START MATERIALS PROVIDED

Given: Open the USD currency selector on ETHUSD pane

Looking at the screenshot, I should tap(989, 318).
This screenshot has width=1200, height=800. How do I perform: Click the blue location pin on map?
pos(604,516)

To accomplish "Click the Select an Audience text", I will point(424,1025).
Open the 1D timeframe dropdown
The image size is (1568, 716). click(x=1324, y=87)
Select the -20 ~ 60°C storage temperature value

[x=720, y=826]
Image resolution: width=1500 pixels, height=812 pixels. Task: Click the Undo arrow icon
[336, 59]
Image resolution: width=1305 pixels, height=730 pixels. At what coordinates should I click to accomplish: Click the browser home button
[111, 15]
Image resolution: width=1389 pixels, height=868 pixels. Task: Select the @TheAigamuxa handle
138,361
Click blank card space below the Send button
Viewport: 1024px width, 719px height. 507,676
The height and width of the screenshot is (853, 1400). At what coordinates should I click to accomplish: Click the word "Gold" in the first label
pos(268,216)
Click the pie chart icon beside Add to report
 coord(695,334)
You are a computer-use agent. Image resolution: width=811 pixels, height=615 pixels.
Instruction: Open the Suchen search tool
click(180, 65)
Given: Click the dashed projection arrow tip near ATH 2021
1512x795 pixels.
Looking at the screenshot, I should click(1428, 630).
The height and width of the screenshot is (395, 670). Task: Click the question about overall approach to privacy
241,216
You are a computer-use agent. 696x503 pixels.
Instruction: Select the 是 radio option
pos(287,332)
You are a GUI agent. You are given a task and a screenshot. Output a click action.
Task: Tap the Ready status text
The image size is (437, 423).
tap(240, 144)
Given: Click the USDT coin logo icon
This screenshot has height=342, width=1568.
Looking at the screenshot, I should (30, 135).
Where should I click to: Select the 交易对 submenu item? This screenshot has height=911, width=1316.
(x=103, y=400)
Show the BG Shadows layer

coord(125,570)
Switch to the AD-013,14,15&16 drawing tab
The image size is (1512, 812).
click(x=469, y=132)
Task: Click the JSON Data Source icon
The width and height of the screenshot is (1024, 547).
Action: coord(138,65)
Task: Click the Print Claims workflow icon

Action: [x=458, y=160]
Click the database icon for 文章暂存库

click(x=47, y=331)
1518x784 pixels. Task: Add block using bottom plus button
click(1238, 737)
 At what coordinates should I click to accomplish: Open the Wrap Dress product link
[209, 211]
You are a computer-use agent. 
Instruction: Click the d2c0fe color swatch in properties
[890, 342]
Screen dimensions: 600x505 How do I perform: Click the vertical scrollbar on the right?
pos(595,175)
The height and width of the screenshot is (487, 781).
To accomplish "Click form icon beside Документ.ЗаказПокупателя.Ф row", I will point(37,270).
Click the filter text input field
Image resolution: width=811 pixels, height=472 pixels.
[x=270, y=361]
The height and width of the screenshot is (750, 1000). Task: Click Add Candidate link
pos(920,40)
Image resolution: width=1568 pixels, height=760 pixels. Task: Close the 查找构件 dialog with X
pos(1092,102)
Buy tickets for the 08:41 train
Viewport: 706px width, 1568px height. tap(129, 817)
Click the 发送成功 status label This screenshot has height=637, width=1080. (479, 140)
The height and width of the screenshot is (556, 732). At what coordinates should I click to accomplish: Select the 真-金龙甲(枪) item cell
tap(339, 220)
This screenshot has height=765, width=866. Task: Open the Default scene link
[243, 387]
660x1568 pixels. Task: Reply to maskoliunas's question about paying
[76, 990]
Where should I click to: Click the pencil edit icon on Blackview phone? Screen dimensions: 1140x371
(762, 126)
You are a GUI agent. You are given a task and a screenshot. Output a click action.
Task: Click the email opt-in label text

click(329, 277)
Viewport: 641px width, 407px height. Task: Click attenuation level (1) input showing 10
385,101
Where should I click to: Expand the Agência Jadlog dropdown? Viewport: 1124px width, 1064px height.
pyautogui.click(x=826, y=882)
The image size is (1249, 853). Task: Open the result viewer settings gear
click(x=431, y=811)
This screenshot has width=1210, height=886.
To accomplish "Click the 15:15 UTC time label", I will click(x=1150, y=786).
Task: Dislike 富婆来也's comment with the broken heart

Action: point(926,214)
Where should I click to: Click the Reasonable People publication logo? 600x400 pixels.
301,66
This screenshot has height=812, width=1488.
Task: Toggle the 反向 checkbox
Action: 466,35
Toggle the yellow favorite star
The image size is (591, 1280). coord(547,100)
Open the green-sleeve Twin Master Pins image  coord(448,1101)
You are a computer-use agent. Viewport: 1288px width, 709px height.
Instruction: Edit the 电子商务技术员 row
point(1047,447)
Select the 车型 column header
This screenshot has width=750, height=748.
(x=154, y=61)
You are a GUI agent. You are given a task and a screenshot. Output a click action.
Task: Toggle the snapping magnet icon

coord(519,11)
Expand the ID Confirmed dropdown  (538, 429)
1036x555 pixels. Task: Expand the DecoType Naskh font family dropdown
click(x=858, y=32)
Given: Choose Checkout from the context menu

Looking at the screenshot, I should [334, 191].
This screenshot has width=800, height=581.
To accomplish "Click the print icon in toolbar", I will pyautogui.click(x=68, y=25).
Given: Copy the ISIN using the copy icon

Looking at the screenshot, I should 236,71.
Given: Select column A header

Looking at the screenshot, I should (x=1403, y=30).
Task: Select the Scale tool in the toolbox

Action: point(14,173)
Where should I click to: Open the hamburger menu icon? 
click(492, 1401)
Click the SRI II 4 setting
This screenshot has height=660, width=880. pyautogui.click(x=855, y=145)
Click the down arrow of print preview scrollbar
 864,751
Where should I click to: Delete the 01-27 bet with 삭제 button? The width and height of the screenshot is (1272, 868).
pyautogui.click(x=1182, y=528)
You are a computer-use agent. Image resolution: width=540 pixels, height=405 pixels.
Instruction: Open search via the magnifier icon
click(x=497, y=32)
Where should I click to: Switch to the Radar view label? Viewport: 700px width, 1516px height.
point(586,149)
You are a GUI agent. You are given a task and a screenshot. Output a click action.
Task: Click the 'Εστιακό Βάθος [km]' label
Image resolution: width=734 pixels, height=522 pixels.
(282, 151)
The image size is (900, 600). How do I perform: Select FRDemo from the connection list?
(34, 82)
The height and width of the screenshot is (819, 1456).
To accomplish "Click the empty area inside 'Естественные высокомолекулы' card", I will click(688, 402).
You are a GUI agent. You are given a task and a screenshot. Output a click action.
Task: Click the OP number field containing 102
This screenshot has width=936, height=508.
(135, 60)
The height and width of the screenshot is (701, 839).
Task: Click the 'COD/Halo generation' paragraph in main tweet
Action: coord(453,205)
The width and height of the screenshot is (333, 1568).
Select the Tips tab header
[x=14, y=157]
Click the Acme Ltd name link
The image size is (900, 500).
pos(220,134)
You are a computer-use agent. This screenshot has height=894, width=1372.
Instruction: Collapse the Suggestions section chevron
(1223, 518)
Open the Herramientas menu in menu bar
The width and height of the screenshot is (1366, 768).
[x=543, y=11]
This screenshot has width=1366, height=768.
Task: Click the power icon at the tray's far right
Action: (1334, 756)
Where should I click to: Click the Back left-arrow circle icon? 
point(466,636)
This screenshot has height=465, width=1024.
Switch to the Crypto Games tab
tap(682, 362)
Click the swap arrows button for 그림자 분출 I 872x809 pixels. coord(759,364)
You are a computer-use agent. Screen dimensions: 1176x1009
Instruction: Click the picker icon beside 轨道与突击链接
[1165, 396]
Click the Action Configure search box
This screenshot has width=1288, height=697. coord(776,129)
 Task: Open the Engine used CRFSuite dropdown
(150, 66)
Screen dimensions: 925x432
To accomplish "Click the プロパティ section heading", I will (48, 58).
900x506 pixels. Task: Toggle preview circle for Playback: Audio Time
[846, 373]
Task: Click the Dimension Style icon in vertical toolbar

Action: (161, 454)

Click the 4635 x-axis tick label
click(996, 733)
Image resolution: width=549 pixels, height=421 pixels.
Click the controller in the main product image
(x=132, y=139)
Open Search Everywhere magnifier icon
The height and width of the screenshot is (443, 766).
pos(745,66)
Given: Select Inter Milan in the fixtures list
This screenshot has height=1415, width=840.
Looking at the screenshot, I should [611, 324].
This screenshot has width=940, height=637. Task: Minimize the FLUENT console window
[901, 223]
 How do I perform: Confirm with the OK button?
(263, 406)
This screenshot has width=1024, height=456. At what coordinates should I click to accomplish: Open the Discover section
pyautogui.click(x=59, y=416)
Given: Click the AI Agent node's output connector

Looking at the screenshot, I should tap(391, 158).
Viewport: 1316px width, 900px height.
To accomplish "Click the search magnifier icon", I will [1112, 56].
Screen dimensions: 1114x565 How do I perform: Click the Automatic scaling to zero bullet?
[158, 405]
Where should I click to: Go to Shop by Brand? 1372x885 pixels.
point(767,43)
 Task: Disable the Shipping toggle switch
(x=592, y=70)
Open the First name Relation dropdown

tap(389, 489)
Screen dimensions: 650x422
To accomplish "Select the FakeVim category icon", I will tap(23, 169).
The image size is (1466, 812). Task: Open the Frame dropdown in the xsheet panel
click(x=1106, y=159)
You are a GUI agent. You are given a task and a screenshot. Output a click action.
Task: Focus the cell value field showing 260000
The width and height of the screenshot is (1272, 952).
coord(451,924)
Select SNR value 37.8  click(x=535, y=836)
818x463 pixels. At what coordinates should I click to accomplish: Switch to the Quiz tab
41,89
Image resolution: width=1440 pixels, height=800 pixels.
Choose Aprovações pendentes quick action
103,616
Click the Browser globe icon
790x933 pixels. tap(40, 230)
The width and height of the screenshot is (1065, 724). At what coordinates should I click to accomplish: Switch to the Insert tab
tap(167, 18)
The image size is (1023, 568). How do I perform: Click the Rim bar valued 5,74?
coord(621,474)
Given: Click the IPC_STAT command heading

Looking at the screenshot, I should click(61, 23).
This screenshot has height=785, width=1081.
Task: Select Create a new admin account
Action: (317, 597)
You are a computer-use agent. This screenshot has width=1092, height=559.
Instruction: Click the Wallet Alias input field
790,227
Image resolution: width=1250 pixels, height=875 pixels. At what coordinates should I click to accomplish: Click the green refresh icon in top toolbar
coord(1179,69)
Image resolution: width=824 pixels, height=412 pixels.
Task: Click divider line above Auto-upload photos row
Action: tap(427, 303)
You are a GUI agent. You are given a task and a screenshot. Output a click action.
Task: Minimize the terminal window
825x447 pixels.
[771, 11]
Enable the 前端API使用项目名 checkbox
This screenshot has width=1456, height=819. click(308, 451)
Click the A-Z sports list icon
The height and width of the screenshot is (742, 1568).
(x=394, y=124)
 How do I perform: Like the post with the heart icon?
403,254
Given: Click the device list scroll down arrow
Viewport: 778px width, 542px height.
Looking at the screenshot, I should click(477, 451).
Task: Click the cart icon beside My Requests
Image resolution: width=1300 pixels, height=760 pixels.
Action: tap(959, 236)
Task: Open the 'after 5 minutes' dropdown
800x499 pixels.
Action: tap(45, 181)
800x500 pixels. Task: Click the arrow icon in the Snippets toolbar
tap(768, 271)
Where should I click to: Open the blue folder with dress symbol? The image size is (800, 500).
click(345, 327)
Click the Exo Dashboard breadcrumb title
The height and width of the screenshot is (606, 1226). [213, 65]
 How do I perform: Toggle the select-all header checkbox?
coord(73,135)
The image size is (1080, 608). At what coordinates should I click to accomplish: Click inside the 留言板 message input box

END MATERIALS PROVIDED

WHAT THE TASK REQUIRES:
Return all lines of the data in which the string "will" appears.

RESULT FOR THIS TASK:
To accomplish "Click the Select an Audience text", I will point(424,1025).
To accomplish "Click form icon beside Документ.ЗаказПокупателя.Ф row", I will point(37,270).
To accomplish "Click the 15:15 UTC time label", I will click(x=1150, y=786).
To accomplish "Click the print icon in toolbar", I will pyautogui.click(x=68, y=25).
To accomplish "Click the empty area inside 'Естественные высокомолекулы' card", I will click(688, 402).
To accomplish "Click the プロパティ section heading", I will (48, 58).
To accomplish "Click the search magnifier icon", I will [1112, 56].
To accomplish "Select the FakeVim category icon", I will tap(23, 169).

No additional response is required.